[EXCERPT PROVIDED]

------------------------------

Guest conductor David Robertson posited Milhaud and Honegger as fraternal twins—one urban, one rural—for BSO Online. A down-sized contingent compared Milhaud to an Ellington sounding every measure the chic Frenchman, and shepherded Honegger to an awakening Swiss landscape. American-Israeli pianist Inon Barnatan headed Ravel toward latency.

From Thursday, March 18th through Saturday, April 17th, David Robertson leads the BSO online in an all-French theme, “A Fragile Peace: Between the Wars, Episode 2.”

It is well-documented that jazz caught Milhaud’s ear, inspiring La Création du monde from 1920. Milhaud spoke jazz “fluently but with a French accent,” according to Robertson. Création is an expression of the “joy and wonder humans are capable of.” A sight it was to see the small orchestra’s players spaced across Symphony Hall’s stage against a contrasting abundance of closeups of soloing. Standing out amidst traditional instruments, alto saxophonist Michael Monaghan produced inimitable sound, pointing to jazz’s way of doing things. Milhaud’s own polyphony of New Orleans jazz took a cool, if not sublime, routing under Robertson. Throughout, a sophistication called up Ellington and bluesy motives in tuxes. Robertson’s own melodiousness could be seen even through a half-masked face. Tenderness and brightness marked the opening and fugal sections respectively. A singular, beautiful Création.

Honegger’s Pastorale d’été rejecting “if you were on a hill you could be shot” for a moment of time to reflect on “how beautiful is nature.” With Robertson, a smaller BSO conveyed a sense of taking in fresh Swiss air, glancing here then there, asking what could that be over there. The bassoon and clarinet would answer in pastoral nods, strings providing warmth in a most compelling verdant vista. Robertson’s poetics should remain a pastoral souvenir.

The episode’s feature profiled Mademoiselle Nadia Boulanger, who studied with Fauré, taught as many students as there are drugstores—a paraphrase from Virgil Thomson—was elected first woman to conduct the BSO, and, most touchingly, kept alive the memory of her sister, Lily, who died at the age of 24. Puzzling, then, was the conspicuous absence of a work of Lily’s in the all-women chamber music scheduling. 

Robertson described piano soloist Inon Barnatan as “sensational.” For this listener, that would mean an astonishing, if not extraordinary, departure from the oft-played and well-loved Piano Concerto in G Major of Maurice Ravel.  Robertson’s interpretation appears to originate with the wartime composer as having a “sense of wanting to control things.” Could that take have been shared by the pianist? Both conductor and pianist, in turn, messaged control. The “different” concerto movements, as Robertson described them, realigned, dreaming rather than enacting verve, testing subconsciousness (the ultra-soft harp glissandos for instance).

------------------------------

[DATASET CONTENT]
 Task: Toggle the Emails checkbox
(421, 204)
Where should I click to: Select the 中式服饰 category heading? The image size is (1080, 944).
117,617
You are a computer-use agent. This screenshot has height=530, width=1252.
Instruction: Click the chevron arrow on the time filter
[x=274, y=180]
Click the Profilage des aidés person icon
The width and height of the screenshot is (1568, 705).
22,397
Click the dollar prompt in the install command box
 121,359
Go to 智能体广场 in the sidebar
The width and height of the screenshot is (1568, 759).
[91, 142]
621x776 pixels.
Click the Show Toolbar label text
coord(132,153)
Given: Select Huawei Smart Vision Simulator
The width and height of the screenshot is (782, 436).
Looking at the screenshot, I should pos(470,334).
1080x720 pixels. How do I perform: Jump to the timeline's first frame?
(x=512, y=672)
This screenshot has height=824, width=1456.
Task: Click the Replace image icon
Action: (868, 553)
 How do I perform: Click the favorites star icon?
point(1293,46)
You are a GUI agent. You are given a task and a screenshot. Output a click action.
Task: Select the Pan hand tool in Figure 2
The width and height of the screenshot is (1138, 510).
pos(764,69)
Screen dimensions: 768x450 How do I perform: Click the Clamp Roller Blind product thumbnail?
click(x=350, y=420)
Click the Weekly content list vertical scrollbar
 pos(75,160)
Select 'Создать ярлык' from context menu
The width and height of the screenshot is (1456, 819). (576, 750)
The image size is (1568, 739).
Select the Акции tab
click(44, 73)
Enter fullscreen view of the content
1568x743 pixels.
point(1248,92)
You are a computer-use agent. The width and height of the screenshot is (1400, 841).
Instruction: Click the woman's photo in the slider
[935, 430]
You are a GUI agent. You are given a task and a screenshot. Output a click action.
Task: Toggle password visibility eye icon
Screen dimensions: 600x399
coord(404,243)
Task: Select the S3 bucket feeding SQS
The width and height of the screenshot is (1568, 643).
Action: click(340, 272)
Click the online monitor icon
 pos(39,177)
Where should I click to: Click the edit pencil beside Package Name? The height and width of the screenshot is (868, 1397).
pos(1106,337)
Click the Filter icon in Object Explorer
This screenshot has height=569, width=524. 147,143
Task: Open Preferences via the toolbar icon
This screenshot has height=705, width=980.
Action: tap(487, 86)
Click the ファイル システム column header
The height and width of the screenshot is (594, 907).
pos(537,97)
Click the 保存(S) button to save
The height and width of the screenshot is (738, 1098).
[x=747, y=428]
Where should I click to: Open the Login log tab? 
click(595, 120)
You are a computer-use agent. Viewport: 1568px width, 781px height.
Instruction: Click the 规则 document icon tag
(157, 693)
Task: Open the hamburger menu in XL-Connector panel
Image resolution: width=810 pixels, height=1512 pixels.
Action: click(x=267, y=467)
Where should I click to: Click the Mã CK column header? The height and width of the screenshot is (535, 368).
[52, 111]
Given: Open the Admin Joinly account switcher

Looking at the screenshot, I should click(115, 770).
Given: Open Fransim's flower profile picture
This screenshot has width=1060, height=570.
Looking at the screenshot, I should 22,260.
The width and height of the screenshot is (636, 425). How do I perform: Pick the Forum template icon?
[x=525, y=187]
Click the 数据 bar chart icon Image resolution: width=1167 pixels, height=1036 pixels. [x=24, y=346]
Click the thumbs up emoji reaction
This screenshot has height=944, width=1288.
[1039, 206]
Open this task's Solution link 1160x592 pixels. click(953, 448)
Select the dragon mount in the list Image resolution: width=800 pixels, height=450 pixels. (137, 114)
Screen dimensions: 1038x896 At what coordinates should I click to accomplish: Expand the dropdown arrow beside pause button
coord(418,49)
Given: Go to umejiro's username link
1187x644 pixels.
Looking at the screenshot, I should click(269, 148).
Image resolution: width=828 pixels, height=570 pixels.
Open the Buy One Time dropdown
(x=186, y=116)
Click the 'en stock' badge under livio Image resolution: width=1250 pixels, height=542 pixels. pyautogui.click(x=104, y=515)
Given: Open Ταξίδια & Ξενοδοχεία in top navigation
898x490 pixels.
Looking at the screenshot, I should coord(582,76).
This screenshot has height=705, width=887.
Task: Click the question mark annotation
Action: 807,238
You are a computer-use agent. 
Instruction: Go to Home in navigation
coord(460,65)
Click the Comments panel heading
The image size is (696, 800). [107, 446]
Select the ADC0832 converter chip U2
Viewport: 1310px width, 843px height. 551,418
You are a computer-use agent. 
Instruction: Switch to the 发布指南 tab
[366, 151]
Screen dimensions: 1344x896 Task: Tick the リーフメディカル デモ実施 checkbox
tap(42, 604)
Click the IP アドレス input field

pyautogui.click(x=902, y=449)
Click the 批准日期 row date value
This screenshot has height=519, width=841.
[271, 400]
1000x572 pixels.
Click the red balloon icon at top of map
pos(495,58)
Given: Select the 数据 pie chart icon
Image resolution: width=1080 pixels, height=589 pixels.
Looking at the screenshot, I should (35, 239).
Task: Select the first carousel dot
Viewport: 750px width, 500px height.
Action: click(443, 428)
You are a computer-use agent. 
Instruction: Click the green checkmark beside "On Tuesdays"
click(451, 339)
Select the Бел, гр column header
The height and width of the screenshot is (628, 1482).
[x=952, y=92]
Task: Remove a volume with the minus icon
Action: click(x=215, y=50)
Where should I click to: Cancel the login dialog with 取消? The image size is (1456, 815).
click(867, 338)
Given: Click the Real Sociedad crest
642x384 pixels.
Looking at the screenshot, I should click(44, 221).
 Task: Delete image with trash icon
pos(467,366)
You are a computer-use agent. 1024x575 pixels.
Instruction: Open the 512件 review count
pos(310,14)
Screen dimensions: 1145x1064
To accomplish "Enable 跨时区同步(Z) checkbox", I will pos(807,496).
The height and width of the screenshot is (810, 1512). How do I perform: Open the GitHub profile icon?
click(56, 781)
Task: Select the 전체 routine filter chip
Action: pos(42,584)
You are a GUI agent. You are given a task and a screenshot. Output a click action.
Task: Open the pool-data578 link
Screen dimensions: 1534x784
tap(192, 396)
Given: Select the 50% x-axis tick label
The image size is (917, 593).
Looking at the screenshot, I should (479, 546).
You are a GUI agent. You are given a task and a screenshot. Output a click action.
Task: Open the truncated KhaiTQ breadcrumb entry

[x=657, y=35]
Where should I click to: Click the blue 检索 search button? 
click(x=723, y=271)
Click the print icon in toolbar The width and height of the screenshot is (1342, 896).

------------------------------

[STATED TASK 1] In the concert review, which alto saxophonist performed in Milhaud's La Création du monde?
[STATED TASK 2] Continue the concert review from its last sentence.

[WRITTEN REPLY 1] Michael Monaghan

[WRITTEN REPLY 2]
Flutist Elizabeth Klein gets the last word in Marion Bauer’s Forgotten Modes. (screen grab)

Despite seeing an animated Robertson, it was all too much of a played-down Ravel. Various shots of the Adagio assai also steered from an intimate and intensely centering movement that has left listeners in previous BSO performances breathless. In the third movement with its repeated dissonant chords, Robertson directed listening to “goose stepping.” This allusion to the militaristic provided a startling wakeup-call to end this vision where not much had happened.

A chamber music performance immediately followed, featuring another woman composer. Daughter of French Jewish immigrants and a student of Nadia Boulanger, American composer Marion Bauer (1882 1955) taught at NYU and Julliard. The title of her Forgotten Modes, Op. 29, refers to the early Greek modes as in Dorian and Phrygian on which the five pieces for solo flute are based. The chromaticism that figures in her writing makes the modes not so easily discernible. Few melodic phrases stand out after one listening. Elizabeth Klein, BSO Assistant Principal Flute, proved flute splendor, crossing registers as though non-existent, breathing as though in a single respiration, and melos as though in lyric singing. Videographer Habib Azar’s most moving moment came with an extended shot of Klein before an empty Symphony Hall.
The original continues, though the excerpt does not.